As of December 2023, the repository has been used to download the dataset in WAV format. The following table shows the number of files downloaded.

Difference between the original training set and the updated one: 4651
Difference between the original validation set and the updated one: 255
Difference between the original test set and the updated one: 460
Training set: 45187
Validation set: 2220
Test set: 4415

| Split | Number of files (using this repo) | Number of files (original) |
| --- | --- | --- |
| Training | 45187 | 49838 |
| Validation | 2220 | 2475 |
| Test | 4415 | 4875 |

The missing files may be due to the missing youtube videos, please open an issue [here](https://github.com/MorenoLaQuatra/audiocaps-download/issues/new) if you find any bug.

## Implementation

The main class is `audiocaps_download.Downloader`. It is initialized using the following parameters:
* `root_path`: the path to the directory where the dataset will be downloaded.
* `n_jobs`: the number of parallel downloads. Default is 1.

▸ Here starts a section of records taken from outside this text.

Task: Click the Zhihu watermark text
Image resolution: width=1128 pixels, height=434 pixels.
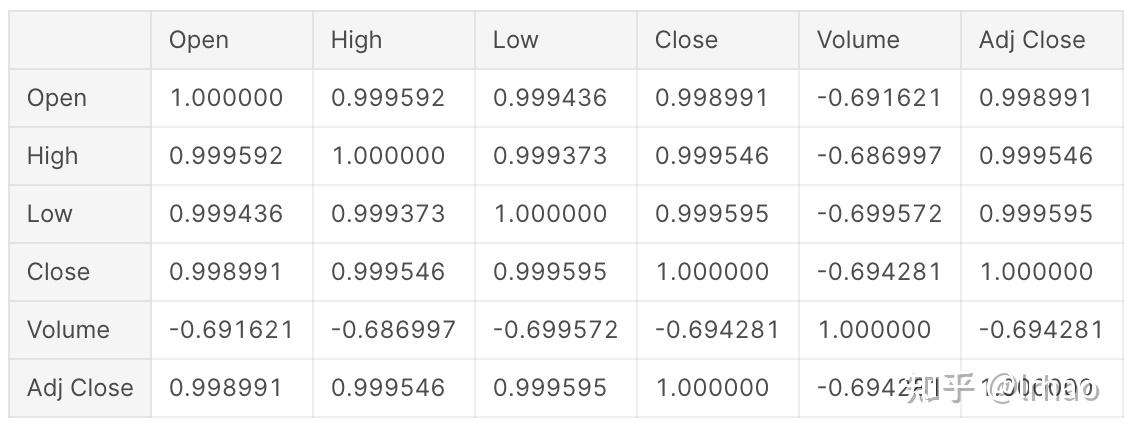Action: [1000, 388]
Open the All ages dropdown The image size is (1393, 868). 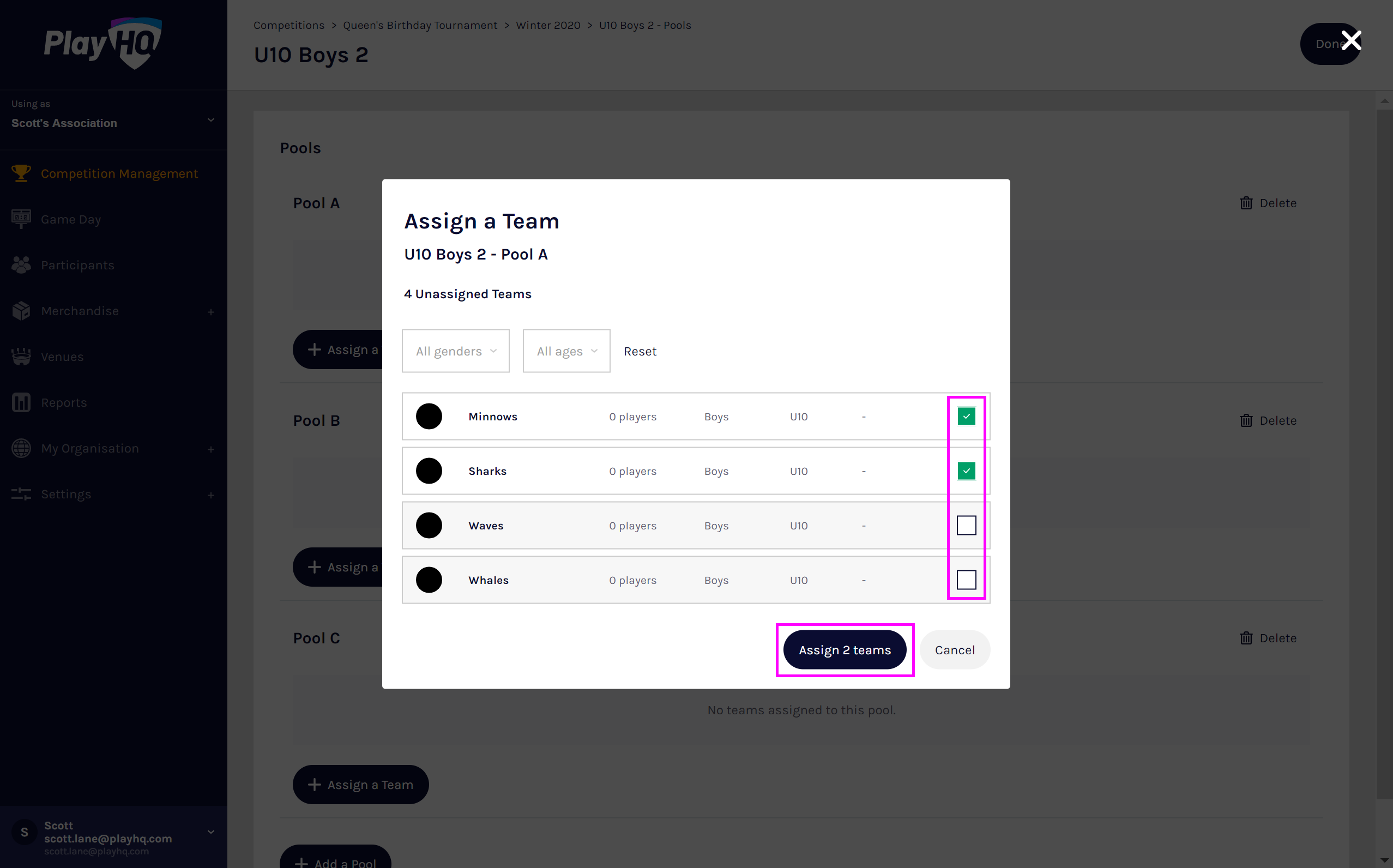pos(566,351)
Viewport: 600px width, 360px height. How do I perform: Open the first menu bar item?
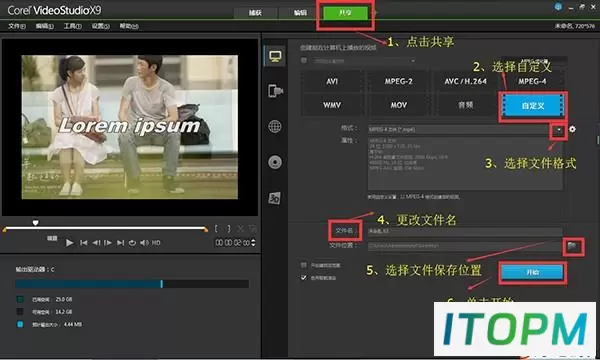(17, 26)
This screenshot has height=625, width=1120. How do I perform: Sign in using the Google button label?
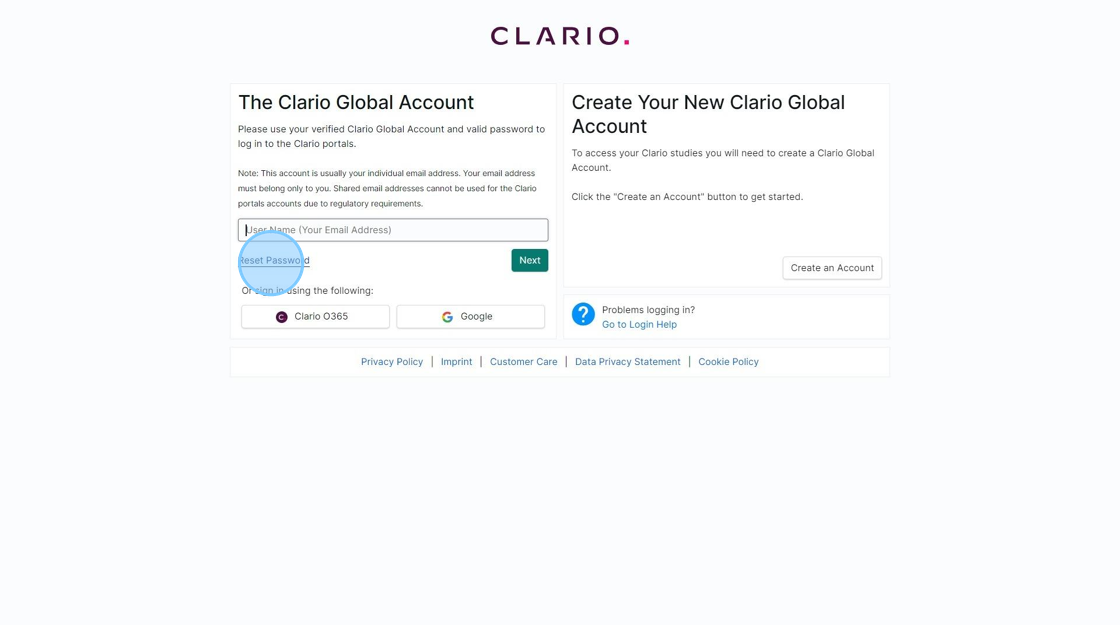476,316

The methods of the class are:
* `download(format='vorbis', quality=5)`: downloads the dataset. 
* The format can be one of the following (supported by [yt-dlp](https://github.com/yt-dlp/yt-dlp#post-processing-options) `--audio-format` parameter):
    * `vorbis`: downloads the dataset in Ogg Vorbis format. This is the default.
    * `wav`: downloads the dataset in WAV format.
    * `mp3`: downloads the dataset in MP3 format.
    * `m4a`: downloads the dataset in M4A format.
    * `flac`: downloads the dataset in FLAC format.
    * `opus`: downloads the dataset in Opus format.
    * `webm`: downloads the dataset in WebM format.
    * ... and many more.
  * The quality can be an integer between 0 and 10. Default is 5.
* `load_dataset()`: reads the csv files from the original repository. It is not used externally.
* `download_file(...)`: downloads a single file. It is not used externally.